• _TEXT PASSAGE_
The analyst is expecting Apple to report revenue of $82.4 billion in the June quarter and an EPS of $1.14.

Cowen says that iPhone builds are now tracking at 46 million units, higher than its previous forecast of 43 million. Mac and iPad shipments are likely to be down quarter-over-quarter, but Sankar says that the Mac likely gained market share in the first half of the year.

Because of lockdowns early in the June quarter, Sankar believes that Services revenue will decelerate to 10% year-over-year in Apple's June quarter. He still believes that Services will grow 13% in the fourth quarter, depending on factors related to recovery in China and Eastern Europe.

Looking ahead, Sankar offers a blended view of the potential forecast.

"Given increasing concerns of a recession, we lowered our CY23 iPhone sell-in forecast on potentially slower demand for premium devices. However, a macro slowdown could also impact other hardware and service offerings," he said.

If hardware product shipments decline 10%, for example, Sankar believes there will be a -7% revenue impact and a 12% earnings-per-share (EPS) impact. If shipments fall 20%, those other two numbers will be 14% and 22%, respectively.

Sankar maintains his 12-month Apple price target of $200, which is based on a sum-of-the-parts valuation by applying a 22x earnings multiple on Apple's core hardware business and a 39x earnings multiple on Services. That results in a blended 30x price-to-earnings multiple on his 2023 estimated DPS of $6.65.

• _DATA PROVIDED_
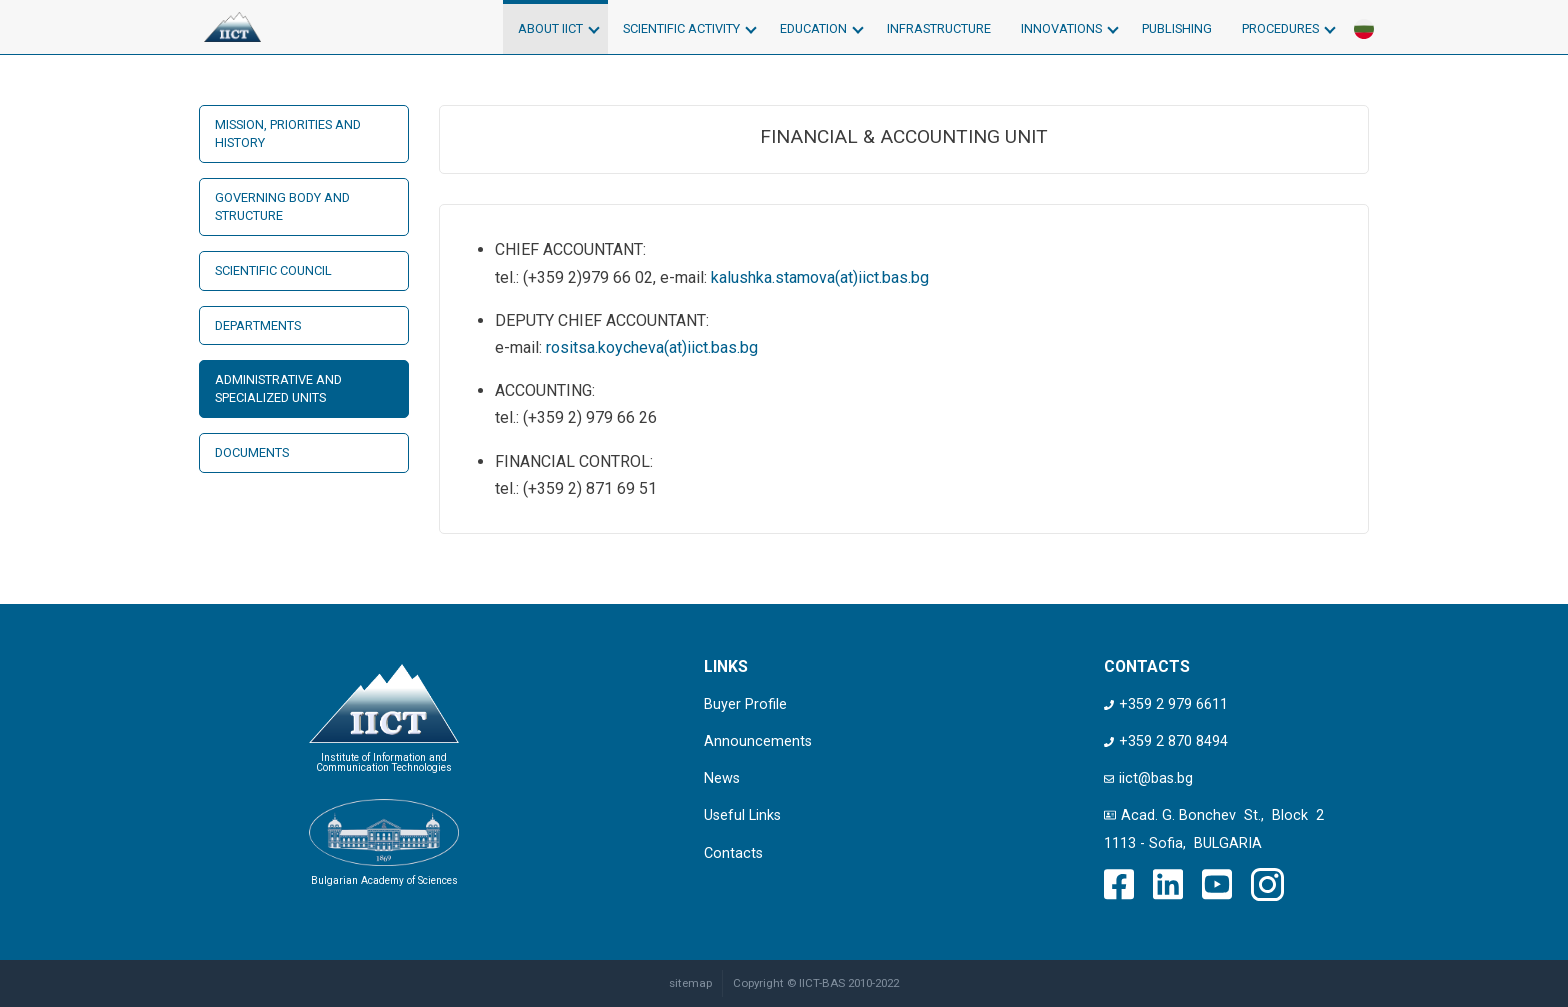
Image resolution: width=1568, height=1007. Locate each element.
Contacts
...
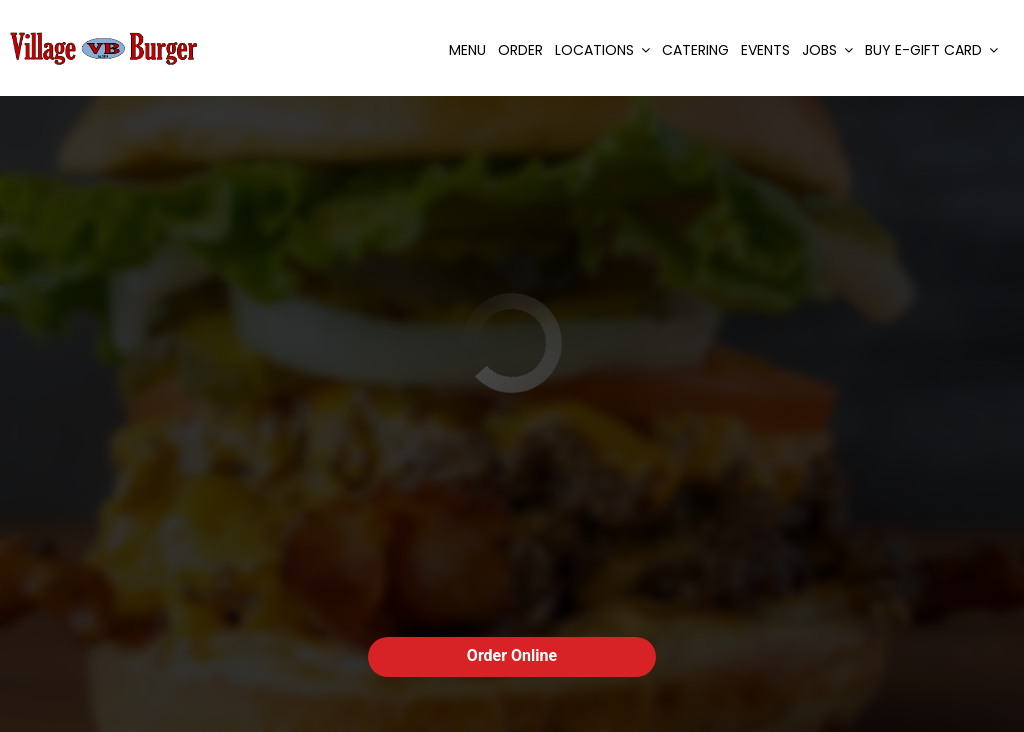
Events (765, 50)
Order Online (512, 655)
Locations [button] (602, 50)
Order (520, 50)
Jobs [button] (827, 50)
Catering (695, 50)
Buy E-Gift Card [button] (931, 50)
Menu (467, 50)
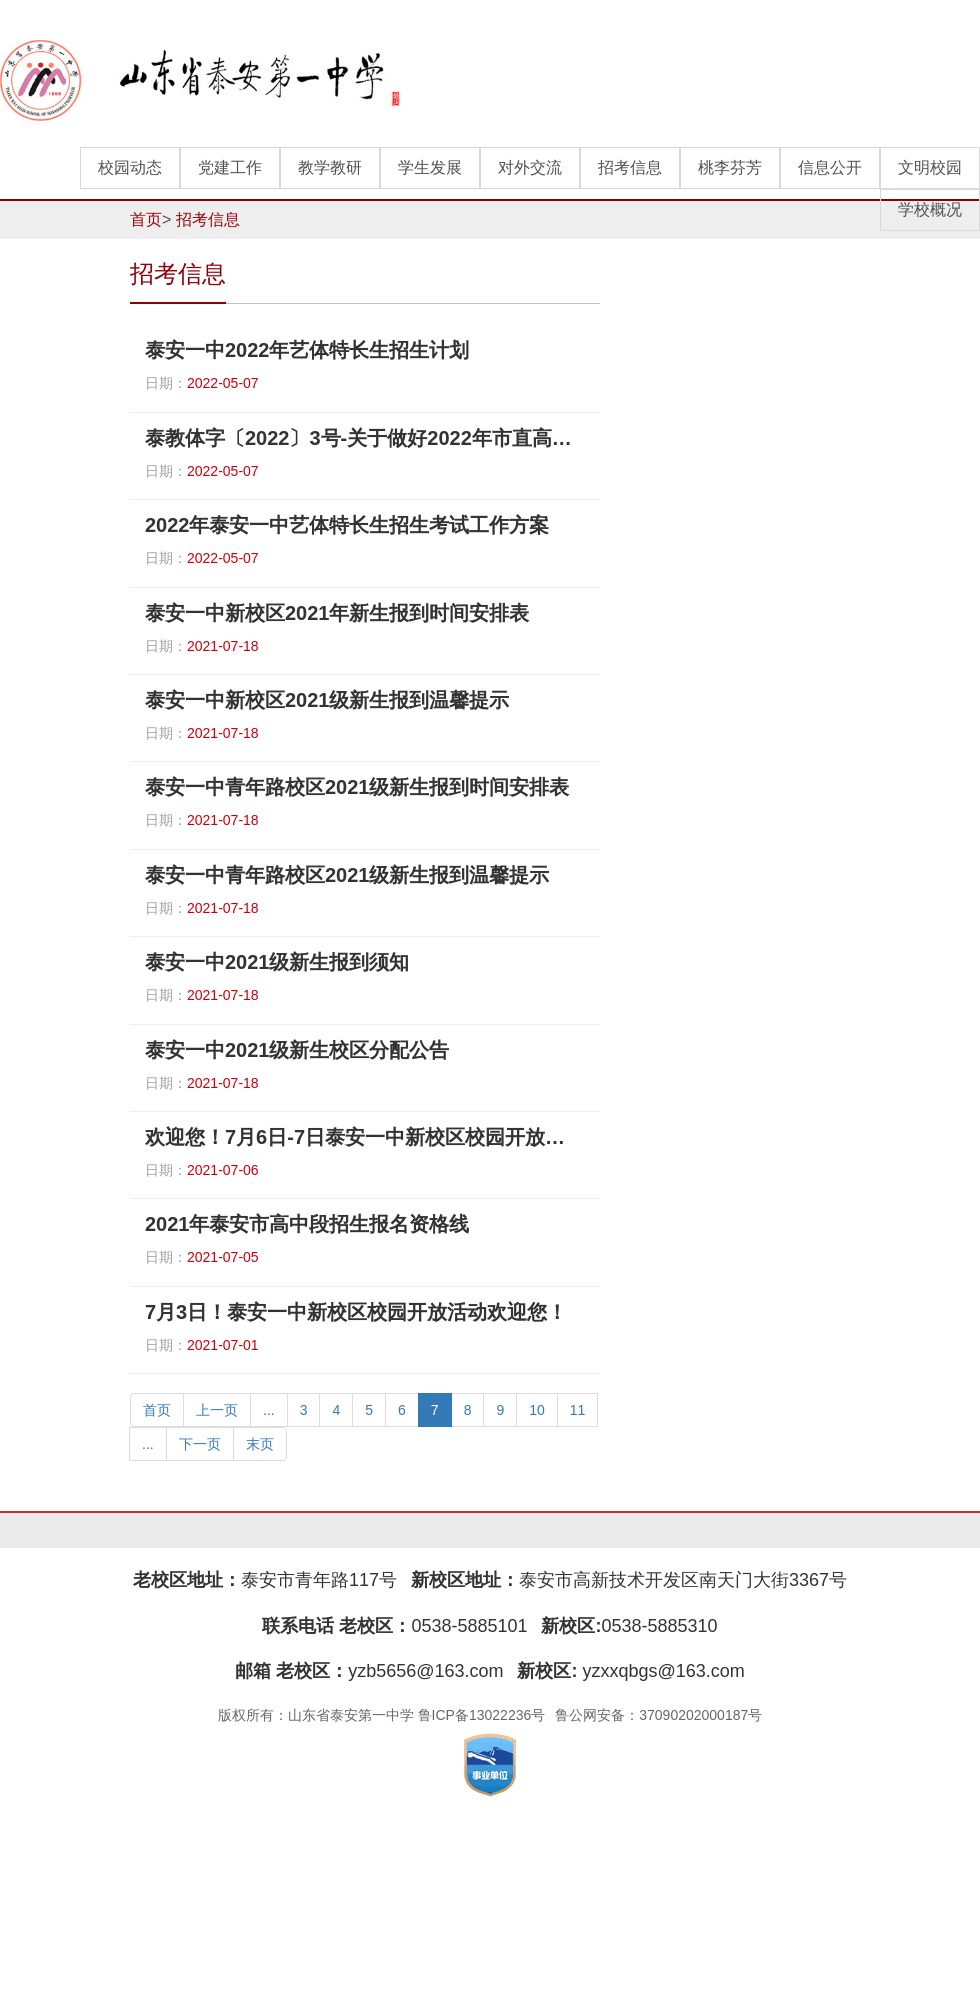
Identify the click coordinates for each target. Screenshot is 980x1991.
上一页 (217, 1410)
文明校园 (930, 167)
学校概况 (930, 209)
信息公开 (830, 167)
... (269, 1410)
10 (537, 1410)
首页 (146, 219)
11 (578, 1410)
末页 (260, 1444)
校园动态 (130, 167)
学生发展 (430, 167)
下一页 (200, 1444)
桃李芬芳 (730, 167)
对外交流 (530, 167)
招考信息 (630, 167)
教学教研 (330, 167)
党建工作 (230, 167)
---
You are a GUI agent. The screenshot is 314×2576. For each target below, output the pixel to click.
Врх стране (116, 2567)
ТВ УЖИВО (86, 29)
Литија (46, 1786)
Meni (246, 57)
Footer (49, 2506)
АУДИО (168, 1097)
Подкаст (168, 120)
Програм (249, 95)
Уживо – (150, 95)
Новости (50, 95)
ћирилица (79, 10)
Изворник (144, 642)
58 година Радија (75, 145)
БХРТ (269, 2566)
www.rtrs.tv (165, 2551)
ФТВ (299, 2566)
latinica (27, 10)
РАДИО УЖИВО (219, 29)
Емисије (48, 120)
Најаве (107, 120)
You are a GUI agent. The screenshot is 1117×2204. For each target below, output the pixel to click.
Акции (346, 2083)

• _PROBLEM TO SOLVE_
Reproduce the passage about the analyst's Apple forecast from above word for word, in full.

• _RESPONSE BELOW_
The analyst is expecting Apple to report revenue of $82.4 billion in the June quarter and an EPS of $1.14.

Cowen says that iPhone builds are now tracking at 46 million units, higher than its previous forecast of 43 million. Mac and iPad shipments are likely to be down quarter-over-quarter, but Sankar says that the Mac likely gained market share in the first half of the year.

Because of lockdowns early in the June quarter, Sankar believes that Services revenue will decelerate to 10% year-over-year in Apple's June quarter. He still believes that Services will grow 13% in the fourth quarter, depending on factors related to recovery in China and Eastern Europe.

Looking ahead, Sankar offers a blended view of the potential forecast.

"Given increasing concerns of a recession, we lowered our CY23 iPhone sell-in forecast on potentially slower demand for premium devices. However, a macro slowdown could also impact other hardware and service offerings," he said.

If hardware product shipments decline 10%, for example, Sankar believes there will be a -7% revenue impact and a 12% earnings-per-share (EPS) impact. If shipments fall 20%, those other two numbers will be 14% and 22%, respectively.

Sankar maintains his 12-month Apple price target of $200, which is based on a sum-of-the-parts valuation by applying a 22x earnings multiple on Apple's core hardware business and a 39x earnings multiple on Services. That results in a blended 30x price-to-earnings multiple on his 2023 estimated DPS of $6.65.